Он кивнул и вдруг зажал пальцами глаза, почувствовав сильное жжение. Слезы! Подлые слезы! Их не было все эти дни. Вообще ничего не было, кроме холодной пустоты и жгучей обиды. И вдруг!
– Иди ко мне, мой хороший.
Мать протянула руки. Он шагнул, упал коленками на пол, прижался лицом к ее боку и зарыдал.
– Я потому не был вчера, – шептал он сквозь слезы. – Я боялся. Вот этого вот самого боялся. Выдать себя. Превратиться в слюнтяя. Так она меня назвала. Тогда мы с ней виделись в последний раз.
– Когда это было?
Мать методично гладила его по голове, плечам, спине. Иногда он чувствовал макушкой прикосновение ее губ.
– Когда это было, Игореша? Лейтенант Ломов утверждает, что ваша последняя встреча за несколько дней до ее смерти закончилась грандиозным скандалом. Это был публичный скандал? Вы ругались на публике? Почему об этом ему стало известно?
– Это было в день ее гибели, мама. Тогда Илона навала меня слюнтяем.
– Погоди, – мать обхватила его голову ладонями, отодвинула от себя, заглянула в глаза. – Но Ломов утверждает, что вы ссорились за несколько дней до ее гибели.

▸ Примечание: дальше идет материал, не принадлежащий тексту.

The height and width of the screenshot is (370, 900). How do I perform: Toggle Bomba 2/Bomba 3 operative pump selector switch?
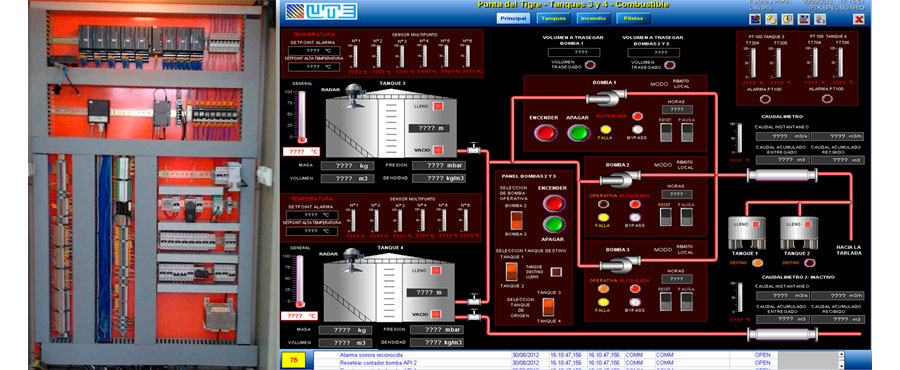pyautogui.click(x=517, y=221)
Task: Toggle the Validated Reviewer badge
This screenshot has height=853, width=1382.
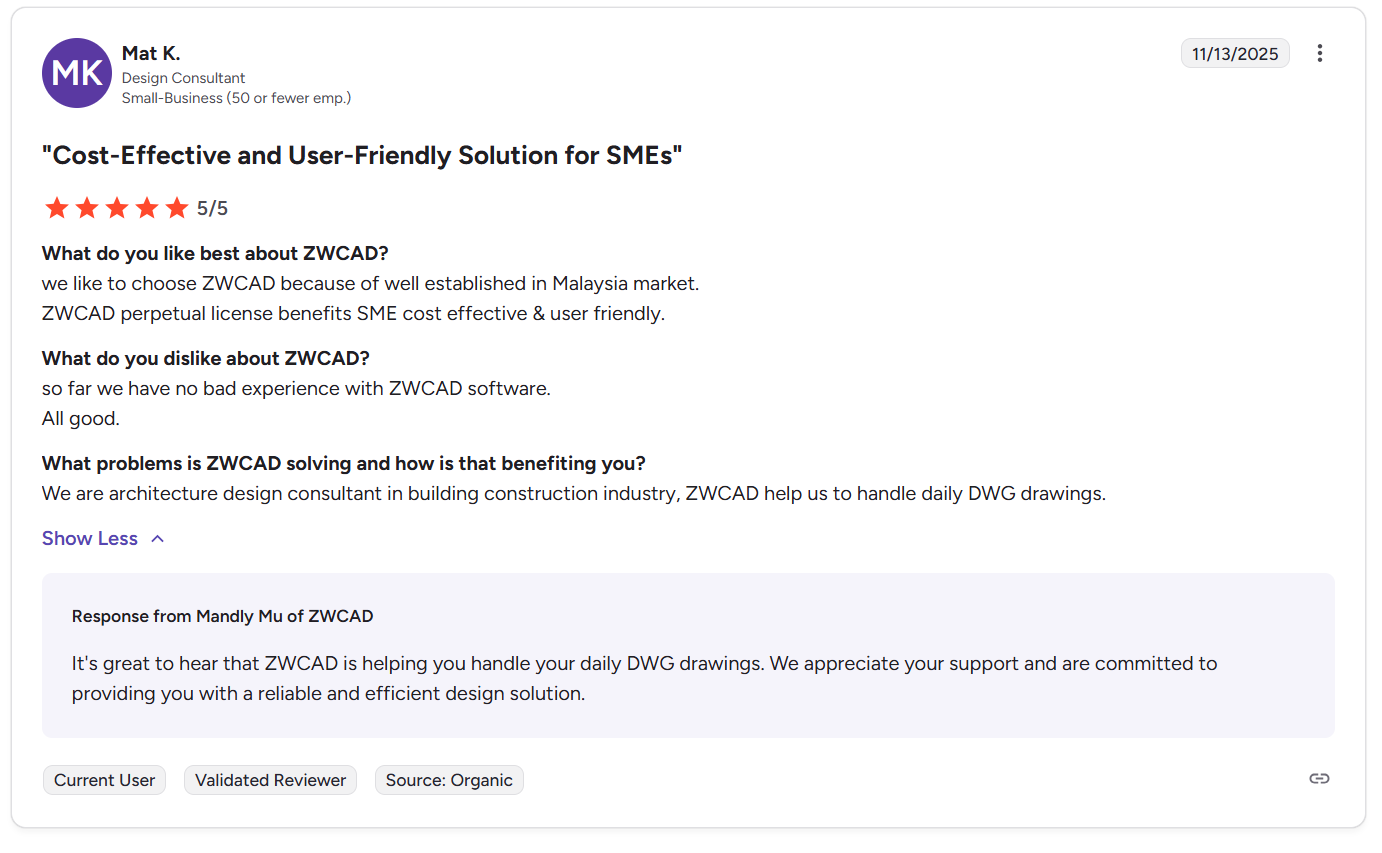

– И за несколько дней до ее смерти мы ссорились тоже. Она… – Игорь закусил нижнюю губу, она противно дрожала. – Она бросила меня, мама! Просто решила со мной порвать. А я… А я кричал на нее. Называл ее старой шлюхой. Прости… Орал, что она использовала меня. Еще что-то орал. Какую-то ерунду. Я был раздавлен, мама! Я просто этого не ожидал. Все же было так хорошо.
– Успокойся. Успокойся, мой мальчик. – Мать печально улыбнулась, принялась вытирать ему лицо своим носовым платком. – Она и в самом деле была для тебя старой шлюхой. Тебе девятнадцать, ей тридцать пять. Разница в шестнадцать лет! Старая, подлая совратительница. Гореть ей в аду!